4.11. Haematoxylin and Eosin (H&E) Staining

Tumors and vital organs were fixed in 10% neutral buffered formalin for three days and the tissues were then embedded in paraffin. Subsequently, the paraffin-embedded tissues were cut into 5 μm sections, followed by staining with H&E. Images of the H&E-stained sections were captured under a light microscope (magnification, 20×).
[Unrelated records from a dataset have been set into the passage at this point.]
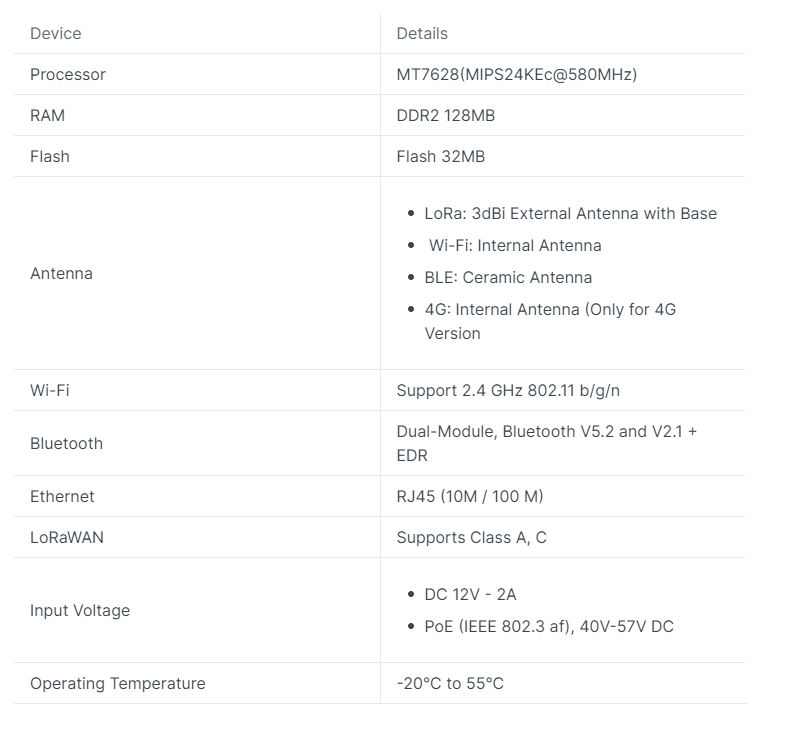The image size is (793, 735).
Task: Click the -20°C to 55°C temperature value
Action: [450, 683]
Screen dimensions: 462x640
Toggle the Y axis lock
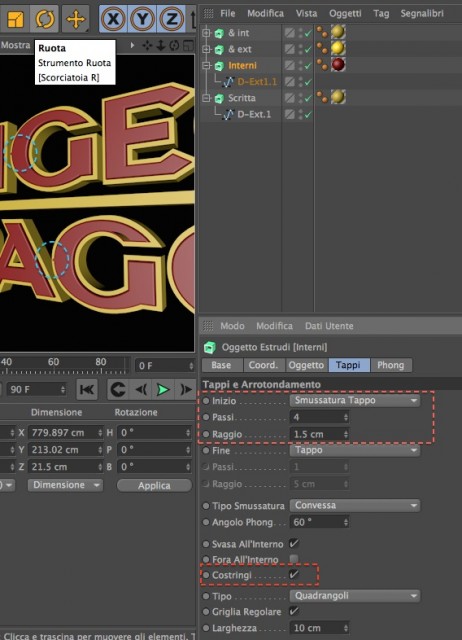tap(142, 19)
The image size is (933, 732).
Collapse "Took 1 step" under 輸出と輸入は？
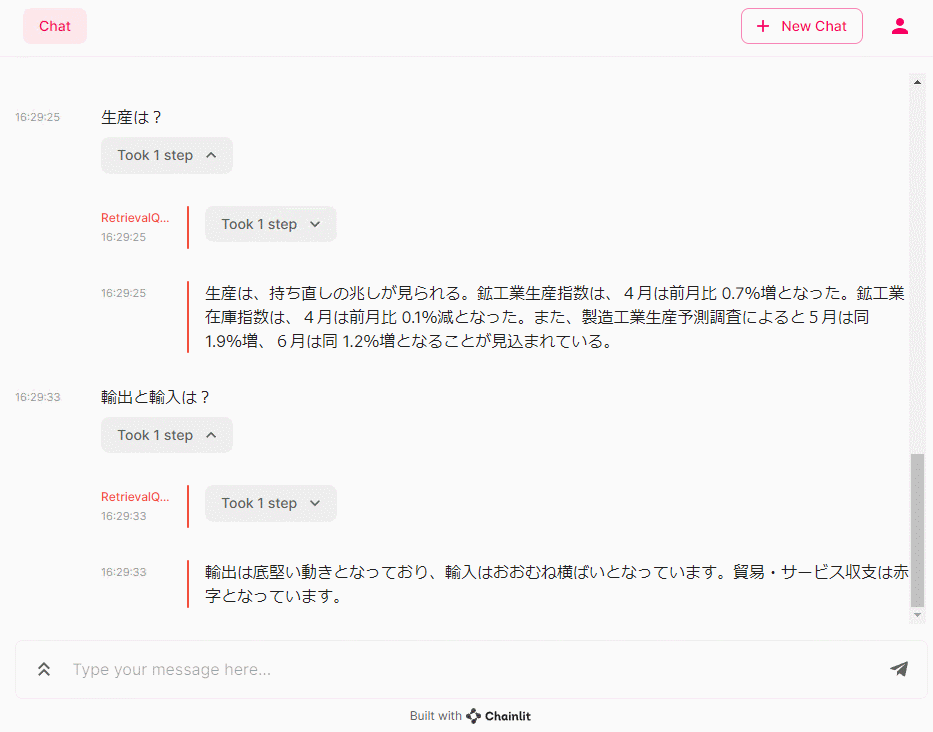(x=167, y=435)
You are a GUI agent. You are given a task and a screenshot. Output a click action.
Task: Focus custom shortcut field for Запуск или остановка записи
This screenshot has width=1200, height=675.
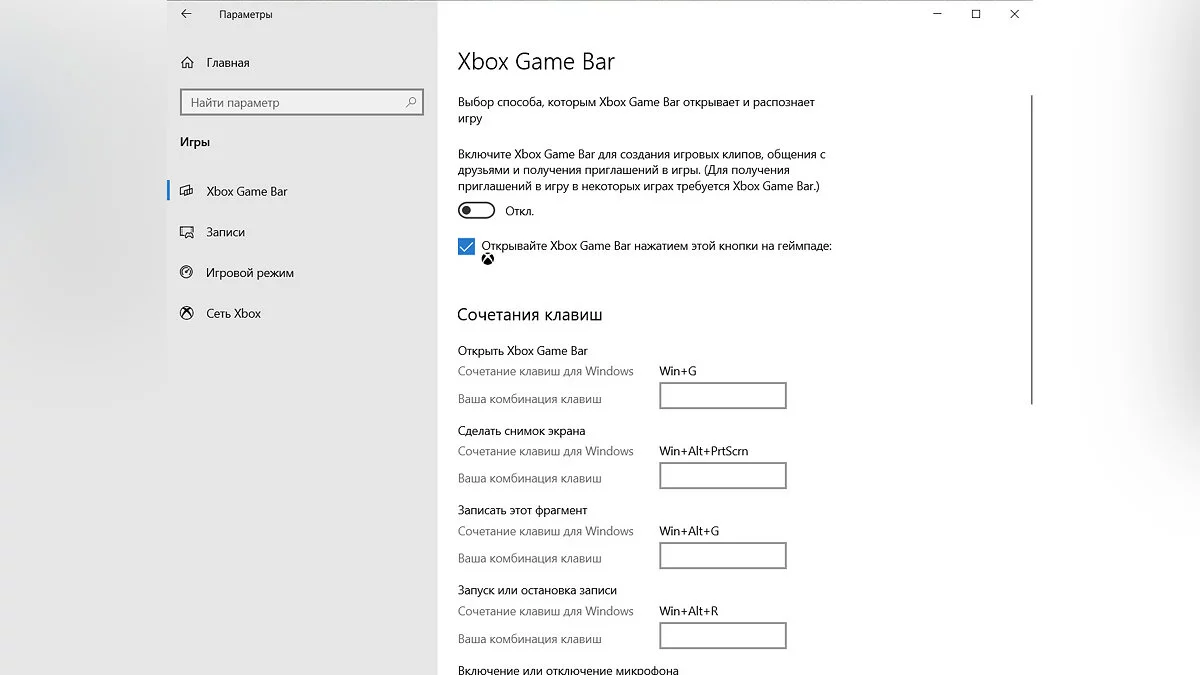click(723, 636)
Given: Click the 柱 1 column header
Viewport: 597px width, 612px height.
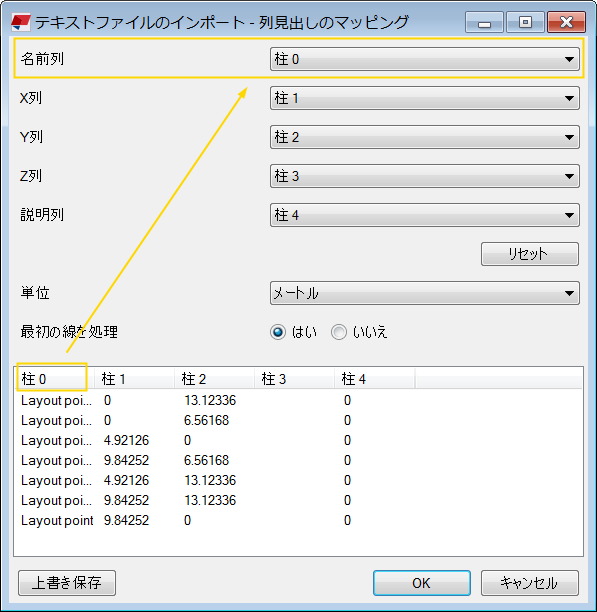Looking at the screenshot, I should [135, 379].
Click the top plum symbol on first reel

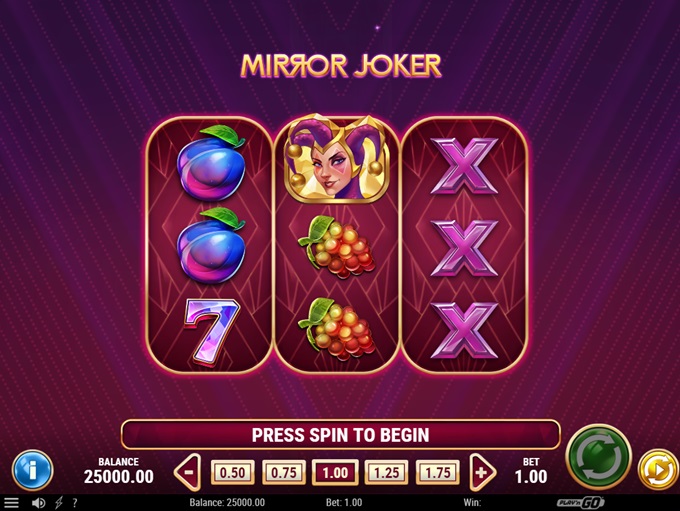tap(211, 163)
4.12. Statistical Analysis

All data were expressed as the mean ± SEM. The results were analyzed using SPSS 20.0 statistical software. The differences among multiple groups were compared by one-way ANOVA, followed by LSD post hoc or Dunnett’s tests. p < 0.05 was considered to indicate a statistically significant difference.

5. Conclusions

At present, there exists a scarcity of clinically efficacious pharmaceuticals employed in the treatment of TNBC. Despite the utilization of conventional cytotoxic agents like paclitaxel and anthracyclines, their efficacy in effecting a curative response for TNBC remains suboptimal, concurrently giving rise to pronounced adverse effects. In contrast, LAS exhibits good inhibitory activity against TNBC both in vivo and in vitro. Additionally, LAS shows no toxicity when applied in vivo. Furthermore, LAS inhibits the PI3K/Akt/mTOR and STAT3 pathways, which are two pivotal signaling pathways associated with TNBC development. Although deeper mechanisms and prognostic roles of LAS in TNBC need to be explored in the future, our findings provide a preliminary basis for evaluating it as a promising therapeutic candidate for TNBC.